The beauty of this book is in the promise:
Behold, I send my messenger, and he will prepare the way before me. And the Lord whom you seek will suddenly come to his temple; and the messenger of the covenant in whom you delight, behold, he is coming, says the Lord of hosts.
-3:1
The Lord will keep his covenant promises to His people, and He will send a messenger to prepare the way for the Messiah. When the Messiah comes, He will restore the hearts and lives of His people. The Messiah will save the world.
Cue Intermission
The curtain closes on the Old Testament. But this is the longest bathroom break in history, lasting around four hundred years. (God’s really got a thing for four hundred years, doesn’t He? It’s the same amount of time His people were enslaved in Egypt.)

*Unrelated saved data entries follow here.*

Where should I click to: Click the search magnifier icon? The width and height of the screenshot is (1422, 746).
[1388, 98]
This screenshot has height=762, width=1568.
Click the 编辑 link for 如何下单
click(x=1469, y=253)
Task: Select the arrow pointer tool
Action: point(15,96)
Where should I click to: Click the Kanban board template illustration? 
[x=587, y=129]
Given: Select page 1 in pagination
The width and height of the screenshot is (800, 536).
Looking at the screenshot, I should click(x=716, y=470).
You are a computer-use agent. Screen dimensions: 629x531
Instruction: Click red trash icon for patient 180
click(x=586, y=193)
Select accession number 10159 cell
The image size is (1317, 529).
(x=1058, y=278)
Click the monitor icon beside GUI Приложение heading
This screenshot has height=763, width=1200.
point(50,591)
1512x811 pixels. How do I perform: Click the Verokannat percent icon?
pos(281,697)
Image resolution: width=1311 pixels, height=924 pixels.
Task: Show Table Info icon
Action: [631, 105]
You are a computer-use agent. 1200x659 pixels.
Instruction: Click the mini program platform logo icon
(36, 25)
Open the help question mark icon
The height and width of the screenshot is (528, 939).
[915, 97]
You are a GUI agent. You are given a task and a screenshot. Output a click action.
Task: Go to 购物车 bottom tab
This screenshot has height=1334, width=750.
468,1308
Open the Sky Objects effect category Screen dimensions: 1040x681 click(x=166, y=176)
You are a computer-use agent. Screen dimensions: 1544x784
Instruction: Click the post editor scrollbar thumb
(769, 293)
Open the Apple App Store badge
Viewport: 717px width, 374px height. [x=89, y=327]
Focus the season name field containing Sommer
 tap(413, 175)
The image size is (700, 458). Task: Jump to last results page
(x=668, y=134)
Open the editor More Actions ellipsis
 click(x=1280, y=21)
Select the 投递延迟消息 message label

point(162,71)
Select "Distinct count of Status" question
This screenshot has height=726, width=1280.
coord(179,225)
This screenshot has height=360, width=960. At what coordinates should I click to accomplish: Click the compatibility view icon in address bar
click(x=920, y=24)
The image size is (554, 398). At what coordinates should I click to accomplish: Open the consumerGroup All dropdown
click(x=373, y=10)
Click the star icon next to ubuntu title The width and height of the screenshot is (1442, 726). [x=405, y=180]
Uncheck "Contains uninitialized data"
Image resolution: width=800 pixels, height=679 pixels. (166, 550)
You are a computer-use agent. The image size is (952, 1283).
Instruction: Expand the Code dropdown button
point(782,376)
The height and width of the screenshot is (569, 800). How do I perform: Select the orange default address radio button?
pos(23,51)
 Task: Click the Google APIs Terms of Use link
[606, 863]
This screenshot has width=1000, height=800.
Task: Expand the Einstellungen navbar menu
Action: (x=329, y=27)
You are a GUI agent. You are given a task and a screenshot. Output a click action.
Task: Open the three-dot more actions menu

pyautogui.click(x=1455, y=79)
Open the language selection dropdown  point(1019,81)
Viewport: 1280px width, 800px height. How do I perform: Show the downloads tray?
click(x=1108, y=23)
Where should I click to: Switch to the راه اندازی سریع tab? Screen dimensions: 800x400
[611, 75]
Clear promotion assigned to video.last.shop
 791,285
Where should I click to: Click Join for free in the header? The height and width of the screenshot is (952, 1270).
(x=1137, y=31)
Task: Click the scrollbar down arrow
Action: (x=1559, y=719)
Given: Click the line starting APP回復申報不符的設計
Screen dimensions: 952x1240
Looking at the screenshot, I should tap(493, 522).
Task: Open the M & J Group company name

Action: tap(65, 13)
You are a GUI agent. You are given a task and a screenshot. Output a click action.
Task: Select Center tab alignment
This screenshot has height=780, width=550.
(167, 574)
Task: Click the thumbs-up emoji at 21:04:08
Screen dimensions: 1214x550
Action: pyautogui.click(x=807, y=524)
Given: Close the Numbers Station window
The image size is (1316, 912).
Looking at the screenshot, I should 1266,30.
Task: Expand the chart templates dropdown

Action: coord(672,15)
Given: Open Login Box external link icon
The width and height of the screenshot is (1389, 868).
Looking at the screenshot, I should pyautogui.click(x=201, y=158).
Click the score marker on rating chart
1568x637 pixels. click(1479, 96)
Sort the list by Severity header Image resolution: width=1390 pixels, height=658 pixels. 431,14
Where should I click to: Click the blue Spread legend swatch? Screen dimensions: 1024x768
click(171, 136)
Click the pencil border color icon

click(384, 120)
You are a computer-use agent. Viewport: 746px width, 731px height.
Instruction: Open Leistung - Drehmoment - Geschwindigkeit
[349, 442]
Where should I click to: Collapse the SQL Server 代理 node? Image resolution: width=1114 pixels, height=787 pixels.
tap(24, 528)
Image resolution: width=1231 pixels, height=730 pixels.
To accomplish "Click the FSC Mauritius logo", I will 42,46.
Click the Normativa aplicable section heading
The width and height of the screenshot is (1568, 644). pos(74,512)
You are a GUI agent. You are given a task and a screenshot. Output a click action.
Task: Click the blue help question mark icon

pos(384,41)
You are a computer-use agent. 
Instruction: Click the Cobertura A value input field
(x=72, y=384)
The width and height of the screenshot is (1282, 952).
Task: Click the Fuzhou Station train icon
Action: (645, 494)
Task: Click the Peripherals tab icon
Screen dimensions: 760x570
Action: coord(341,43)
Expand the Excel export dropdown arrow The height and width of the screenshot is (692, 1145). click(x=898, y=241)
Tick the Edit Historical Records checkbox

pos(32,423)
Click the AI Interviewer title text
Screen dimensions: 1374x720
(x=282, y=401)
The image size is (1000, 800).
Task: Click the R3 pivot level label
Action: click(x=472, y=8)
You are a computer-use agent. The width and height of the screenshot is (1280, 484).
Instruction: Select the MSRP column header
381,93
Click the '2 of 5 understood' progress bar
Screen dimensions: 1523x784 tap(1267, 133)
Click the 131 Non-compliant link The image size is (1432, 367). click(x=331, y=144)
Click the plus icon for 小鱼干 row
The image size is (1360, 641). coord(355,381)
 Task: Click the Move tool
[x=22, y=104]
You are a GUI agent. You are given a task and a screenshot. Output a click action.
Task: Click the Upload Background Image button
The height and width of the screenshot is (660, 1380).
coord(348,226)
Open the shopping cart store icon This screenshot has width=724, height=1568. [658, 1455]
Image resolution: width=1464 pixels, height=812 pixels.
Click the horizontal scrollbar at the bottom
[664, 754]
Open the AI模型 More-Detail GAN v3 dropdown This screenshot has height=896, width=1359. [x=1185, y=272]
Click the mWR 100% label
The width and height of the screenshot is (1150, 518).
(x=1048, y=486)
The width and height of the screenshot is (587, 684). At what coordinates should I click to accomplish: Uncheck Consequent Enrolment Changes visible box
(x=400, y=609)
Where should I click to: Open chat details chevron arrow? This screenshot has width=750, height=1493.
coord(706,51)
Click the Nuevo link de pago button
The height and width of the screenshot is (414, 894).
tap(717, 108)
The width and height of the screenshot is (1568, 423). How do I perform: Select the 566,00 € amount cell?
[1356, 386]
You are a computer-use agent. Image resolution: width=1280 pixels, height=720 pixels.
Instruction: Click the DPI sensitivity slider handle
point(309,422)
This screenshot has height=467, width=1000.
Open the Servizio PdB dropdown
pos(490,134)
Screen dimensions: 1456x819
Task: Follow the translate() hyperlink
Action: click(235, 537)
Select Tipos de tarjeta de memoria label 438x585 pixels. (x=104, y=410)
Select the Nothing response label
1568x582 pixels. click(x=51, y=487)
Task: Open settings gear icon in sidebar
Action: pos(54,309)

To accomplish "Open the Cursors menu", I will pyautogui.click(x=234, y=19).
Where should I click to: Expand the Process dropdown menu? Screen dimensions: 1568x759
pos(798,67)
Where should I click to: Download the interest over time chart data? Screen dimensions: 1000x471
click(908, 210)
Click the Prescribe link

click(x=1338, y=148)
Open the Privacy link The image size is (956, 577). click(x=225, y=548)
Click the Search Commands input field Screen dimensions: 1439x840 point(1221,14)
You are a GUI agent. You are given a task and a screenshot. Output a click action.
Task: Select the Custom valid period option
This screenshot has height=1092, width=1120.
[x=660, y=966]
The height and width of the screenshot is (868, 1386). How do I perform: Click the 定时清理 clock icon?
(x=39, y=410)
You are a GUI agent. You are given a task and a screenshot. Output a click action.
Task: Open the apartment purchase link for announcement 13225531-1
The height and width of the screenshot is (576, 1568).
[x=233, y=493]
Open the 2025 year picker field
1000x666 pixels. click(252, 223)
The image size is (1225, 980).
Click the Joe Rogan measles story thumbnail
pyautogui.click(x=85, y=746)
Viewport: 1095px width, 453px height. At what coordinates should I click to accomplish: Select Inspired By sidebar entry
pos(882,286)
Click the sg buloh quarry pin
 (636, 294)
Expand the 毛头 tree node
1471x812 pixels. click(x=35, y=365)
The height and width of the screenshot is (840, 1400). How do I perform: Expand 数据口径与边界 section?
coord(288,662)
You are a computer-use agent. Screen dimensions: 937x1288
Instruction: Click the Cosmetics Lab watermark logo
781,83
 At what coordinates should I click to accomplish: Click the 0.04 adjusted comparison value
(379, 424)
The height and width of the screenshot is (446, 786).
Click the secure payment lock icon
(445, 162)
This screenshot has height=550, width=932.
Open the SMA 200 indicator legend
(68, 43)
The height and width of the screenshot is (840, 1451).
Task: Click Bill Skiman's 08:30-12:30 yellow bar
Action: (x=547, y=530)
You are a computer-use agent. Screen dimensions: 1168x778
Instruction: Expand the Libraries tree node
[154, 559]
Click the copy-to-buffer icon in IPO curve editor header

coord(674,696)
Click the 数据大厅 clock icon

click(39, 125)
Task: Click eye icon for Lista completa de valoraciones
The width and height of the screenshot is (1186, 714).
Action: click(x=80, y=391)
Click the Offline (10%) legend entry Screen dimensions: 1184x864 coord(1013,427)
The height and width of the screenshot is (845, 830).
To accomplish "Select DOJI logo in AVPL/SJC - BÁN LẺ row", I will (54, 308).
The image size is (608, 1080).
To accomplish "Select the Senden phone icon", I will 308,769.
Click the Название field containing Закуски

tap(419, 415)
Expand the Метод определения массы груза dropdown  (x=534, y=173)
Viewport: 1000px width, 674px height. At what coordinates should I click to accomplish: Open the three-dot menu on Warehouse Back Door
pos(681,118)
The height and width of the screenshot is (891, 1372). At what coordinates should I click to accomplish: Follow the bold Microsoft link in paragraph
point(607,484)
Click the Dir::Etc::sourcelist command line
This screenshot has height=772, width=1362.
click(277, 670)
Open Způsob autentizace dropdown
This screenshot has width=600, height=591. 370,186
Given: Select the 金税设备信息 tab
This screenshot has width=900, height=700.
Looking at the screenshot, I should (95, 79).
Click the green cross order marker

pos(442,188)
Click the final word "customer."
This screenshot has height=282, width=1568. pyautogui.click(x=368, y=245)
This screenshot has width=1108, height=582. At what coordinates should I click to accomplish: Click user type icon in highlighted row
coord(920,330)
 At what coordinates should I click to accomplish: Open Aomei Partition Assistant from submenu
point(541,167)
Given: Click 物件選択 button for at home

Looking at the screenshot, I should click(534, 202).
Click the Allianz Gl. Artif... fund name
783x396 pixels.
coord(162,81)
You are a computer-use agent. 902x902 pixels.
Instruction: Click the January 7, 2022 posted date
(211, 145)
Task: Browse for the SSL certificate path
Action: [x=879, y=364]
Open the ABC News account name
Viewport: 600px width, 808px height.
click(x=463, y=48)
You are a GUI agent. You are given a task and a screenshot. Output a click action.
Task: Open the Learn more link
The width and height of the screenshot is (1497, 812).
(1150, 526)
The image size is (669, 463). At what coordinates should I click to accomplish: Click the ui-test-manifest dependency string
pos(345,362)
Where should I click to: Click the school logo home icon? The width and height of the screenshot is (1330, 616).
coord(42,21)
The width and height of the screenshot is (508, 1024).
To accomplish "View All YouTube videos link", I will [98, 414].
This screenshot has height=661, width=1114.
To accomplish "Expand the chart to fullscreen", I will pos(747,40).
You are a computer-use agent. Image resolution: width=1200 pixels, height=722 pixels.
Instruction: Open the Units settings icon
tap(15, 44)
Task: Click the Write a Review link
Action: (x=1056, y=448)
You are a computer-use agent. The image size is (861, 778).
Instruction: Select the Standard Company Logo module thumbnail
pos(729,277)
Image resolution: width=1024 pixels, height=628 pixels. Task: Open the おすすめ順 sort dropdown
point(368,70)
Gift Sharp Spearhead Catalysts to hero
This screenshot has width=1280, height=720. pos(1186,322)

Four hundred years…of silence.
For four hundred years, weekly worship continued…kinda. Powerful families rose and fell. Empires around them rose and fell. The Jewish people were subject to oppression from a host of other people groups. Generations were born and died. Years continued to come and go…and still no Messiah.
There’s a ten-page section in my Bible that lays out the history of the time between the Testaments. The amount of history provided is staggering. What was God up to during this time? What’s with the silence?
Preparing the Way
My girls recently participated in a wonderful production of Annie, the musical. During our intermission, they had to change costumes, change sets, fix their hair and make-up, all in preparation for the final act. From where I waited, all I saw was a curtain. It reminded me that this is exactly where I sit in God’s production. I can’t see what He’s preparing. But when I think about what happened during those four hundred years of silence, I know this: The world wasn’t ready for Jesus’ coming. The set needed changing. The actors needed to change. The very roads that would take the Gospel out of Jerusalem needed to be built.
Whatever else was happening in the silence, the Lord was preparing the world for His Son’s coming.
Sometimes it takes more faith to trust the Lord when He’s silent than to obey Him when He speaks. The waiting, as we have seen, grows our tolerance for mystery. It forces us to imagine beyond what we can see with our own eyes. Waiting grows our hope.
After four hundred years of waiting, no one was prepared when Jesus finally arrived. Well, they weren’t prepared for Jesus to arrive the way He did and to be the kind of King He was (and is). We’ll look closer at His life and death next week.
The hardest waiting of all is coming. Prepare the way in your hearts.